Une histoire du poisson durable ? Le droit et la régulation de la pêche en Suisse (XIVe-XVIIIe siècle) [Panel 66]

jeudi, 30. juin 2022, 15:45 jusqu'à 17:15 heures, avec dégustation

PODCAST avec Marco Cicchini : Réguler la pêche à Genève au 18e siècle

 

Parsemée de 1500 lacs dont certains sont parmi les plus grands d’Europe, la Suisse actuelle est héritière d’une tradition ancienne, mais méconnue, de régulation des ressources halieutiques. Ce panel montre l’historicité, la richesse et la diversité des législations locales depuis la fin du Moyen Âge dans le domaine du droit de pêche.

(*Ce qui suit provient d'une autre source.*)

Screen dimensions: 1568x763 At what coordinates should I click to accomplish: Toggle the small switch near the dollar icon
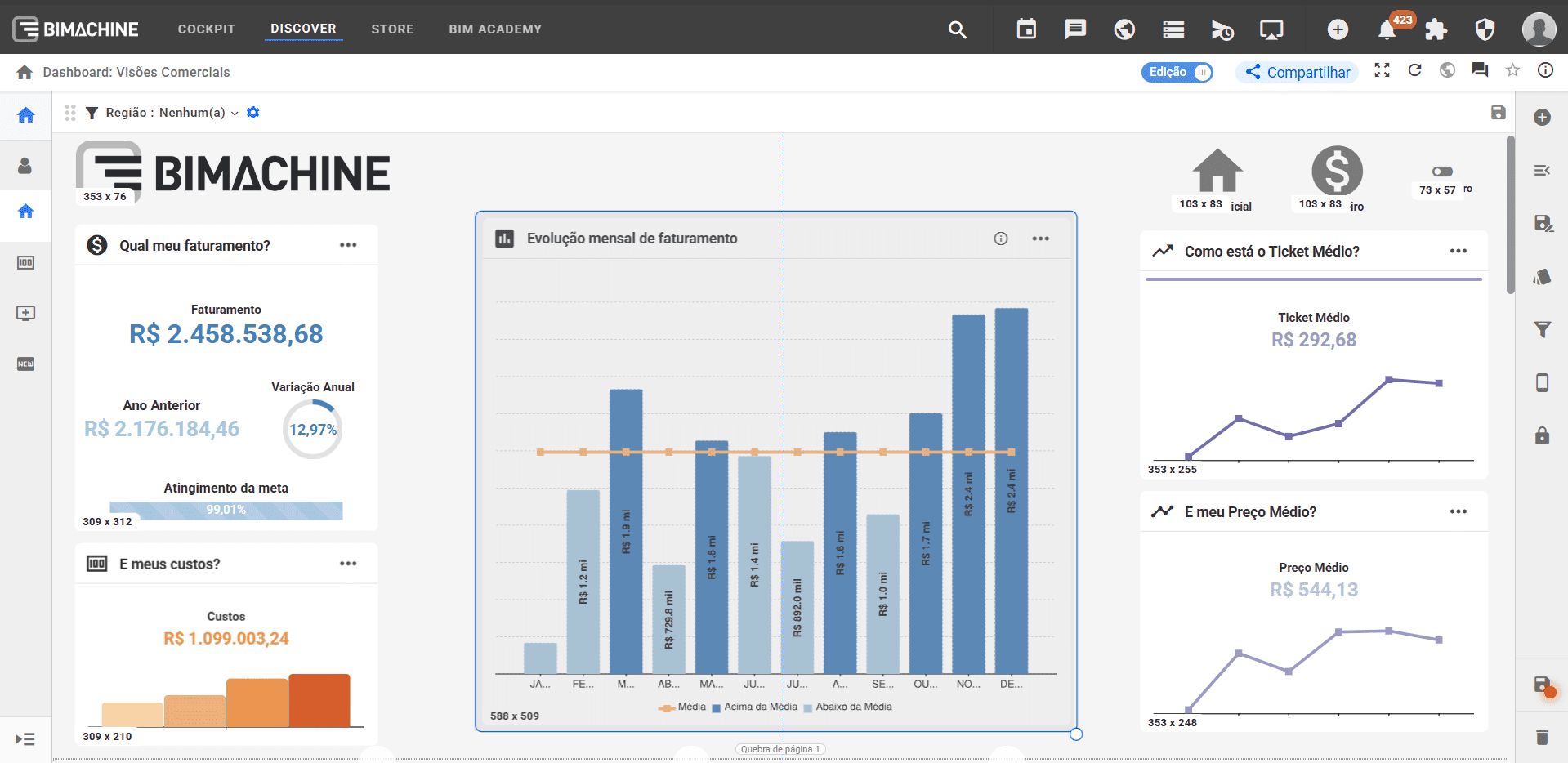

À partir d’exemples situés qui reflètent la diversité des réalités helvétiques du XIVe au XVIIIe siècle, en se fondant sur les ressources rassemblées par les Sources du droit suisse, il s'agit de questionner la capacité du droit à réguler adéquatement et efficacement le rapport des hommes à l’environnement naturel lacustre qu’ils convoitent et qu’ils exploitent.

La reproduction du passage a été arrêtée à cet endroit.